Deterministic processing with out-of-order streams

classic Classic list List threaded Threaded
5 messages Options
Reply | Threaded
Open this post in threaded view
|

Deterministic processing with out-of-order streams

Jaromir Vanek
This post was updated on .
Is Flink processing really repeatedly deterministic when incoming stream of elements is out-of-order? How is it ensured?

I am aware of all the principles like event time and watermarking. But I can't understand how it works in case there are late elements in stream - that means there are elements violating the watermark condition - having lower timestamp than previously emitted watermark. From my point of view these elements will flow through the system without any mechanism that would discard them. Late elements then may, or may not, fall into existing windows.

Let's draw simple example reading from Kafka source with two partitions. Numbers are representing event time. Data from Kafka are shuffled to the one WindowOperator calculating sum (all elements have the same key).

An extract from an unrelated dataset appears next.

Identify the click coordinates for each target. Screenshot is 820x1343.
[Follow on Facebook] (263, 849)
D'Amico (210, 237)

                                                 ---------------------------------------|
part. 1   | ..., 15, 12, 9  |  ------->|                                               |
                                                |          WindowOperator              |
part. 2   | ..., 18, 6, 11  |  ------->|    (window maxTimestamp 10)    |
                                                -----------------------------------------

Elements can arrive to WindowOperator in arbitrary order

example1 (E denotes element, W denotes watermark)

E 9
W 9
E 11
W 11 (current watermark: min(9, 11) = 9)
E 6  
E 12
W 12 (current watermark: min(12, 11) = 11)
---------------
window(0, 10) fires with sum 15

example2:

E 9
W 9
E 11
W 11 (current watermark: min(9, 11) = 9)
E 12
W 12 (current watermark: min(12, 11) = 11)
---------------
window fires with sum 9


In my example result is not deterministic, it's more less random. Is there anything I am missing?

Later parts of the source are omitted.